Disease risk is governed by a complex interaction of hereditary and environmental factors. The modern revolution in genetic sequencing has dramatically expanded our knowledge of inherited genetic factors, while simultaneously promoting a silent bias toward overestimating the contribution of genetics to disease risk. The importance of environmental contributions to psychiatric disorders is illustrated by genetic studies that clearly cannot account for the majority of disease risk [1, 2]. We are now approaching a tipping point in the technology available to measure the sum total of all environmental exposures, referred to as the “exposome”, which promises to represent the vast environmental space in equal proportion to the hereditary space [3].

A growing body of evidence links diverse elements of the environment to psychiatric disease. This includes environmental factors writ large, including local ecosystems, lifestyle choices, social factors, life experiences, and the physical environment; and the environment writ small, referring to exposures to toxic and non-toxic chemicals [3]. The vast majority of research on environmental exposures contributing to psychiatric disease focuses on individual candidate exposures and evaluates the effects relative to a small number of outcomes of a priori interest. While limited, this approach has yielded results of vast scientific importance. As an example, risk for autism and developmental delay has been linked to air pollution, heavy metals (such as lead), pesticides, phthalates, and polychlorinated biphenyls; medications such as valproic acid; and nutritional factors such as iron and folic acid [4].

The list of exposures related to psychiatric disease grows slowly every year, but the ability to rapidly expand this list is within our grasp. Advances in technology now allow us to measure all of the exposures of an individual simultaneously and relate those exposures to broader health outcomes, using a paradigm referred to as high-resolution exposomics. Using high-resolution mass spectrometry linked to a chromatographic separation technique, it is possible to measure tens of thousands of chemical signatures from the same sample, representing both endogenous metabolites and exogenous exposures.
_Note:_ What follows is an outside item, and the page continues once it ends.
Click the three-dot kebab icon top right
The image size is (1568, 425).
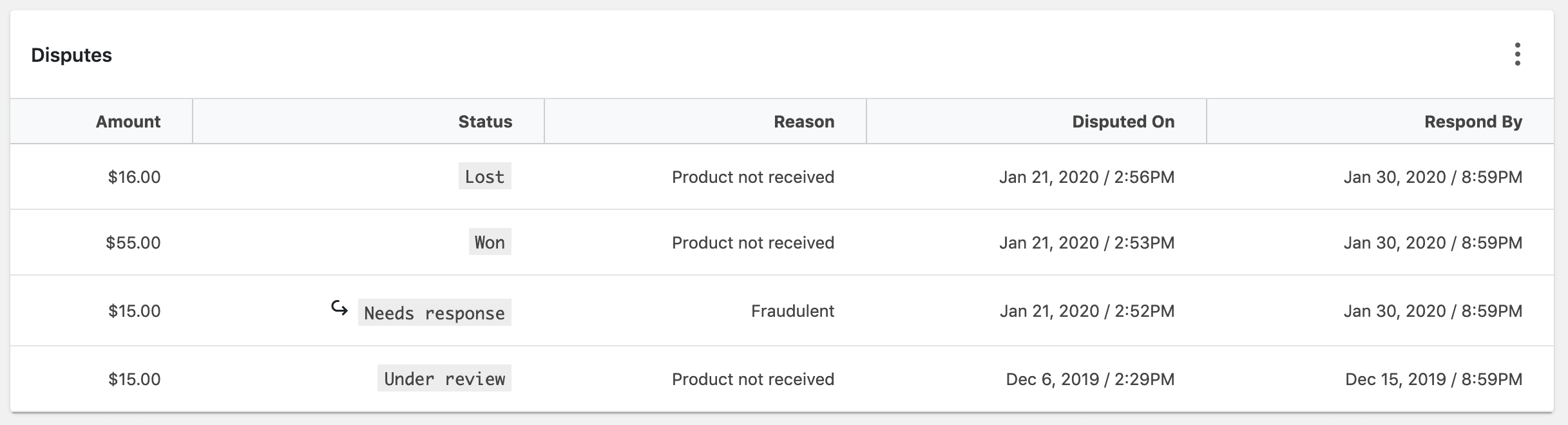[1518, 55]
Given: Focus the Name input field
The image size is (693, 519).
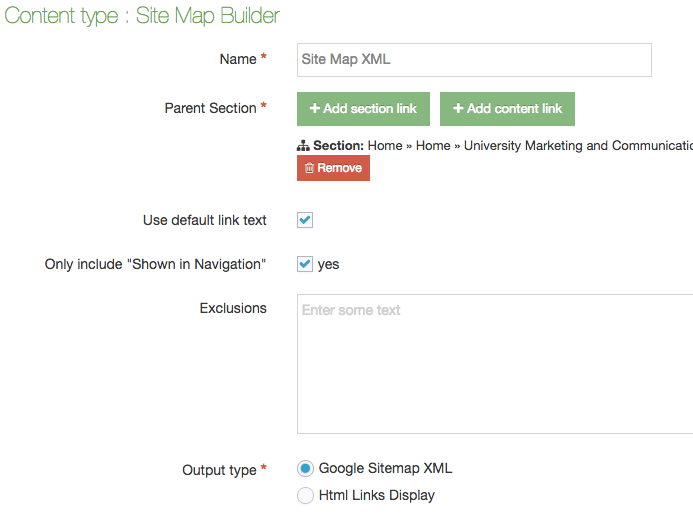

This can be done using clinical or pre-clinical samples of any tissue, though blood, saliva and urine are the most well validated. Additional efforts are underway to develop multi-omics approaches using both genomic and exposomic data simultaneously to assess gene-by-environment interactions at scale [5].

The “sister” technique, high-resolution metabolomics, uses similar technology (typically with gas chromatography) to represent all endogenous metabolites measurable in the target tissue. Like exposomics, high-resolution metabolomics can provide a metabolism-wide representation of the effects of a single exposure (or an environmentally relevant mixture) in an animal model, and can be used to generate both temporal and dose-related information.

The opportunity to surpass “candidate exposure” studies has arisen at a time when the weakness of conceptually similar “candidate gene” approaches is becoming apparent. Nonetheless, major challenges remain in the field of exposomics. High-resolution exposomics provides such depth of detection that many chemical signatures have yet to be identified and annotated [3]. Another major challenge is the development of network-based computational frameworks for making sense of seemingly unrelated chemical risks; understanding chemical interactions and mixtures; and accounting for metabolism.

Applications of newly developed exposomics approaches to psychiatric disease risk remain rare, but under consideration [6], and represent low-hanging fruit for the field. Just as genome-wide studies revolutionized the study of the genetic inheritance of disease risk, exposure-wide studies, using exposome-based methods, are positioned to revolutionize the study of environmental contributors to disease risk.

Funding and disclosure

This work was funded in part by a grant to JPB from the National Institute of Environmental Health Sciences (R00ES027869). The authors declare no conflicts of interest.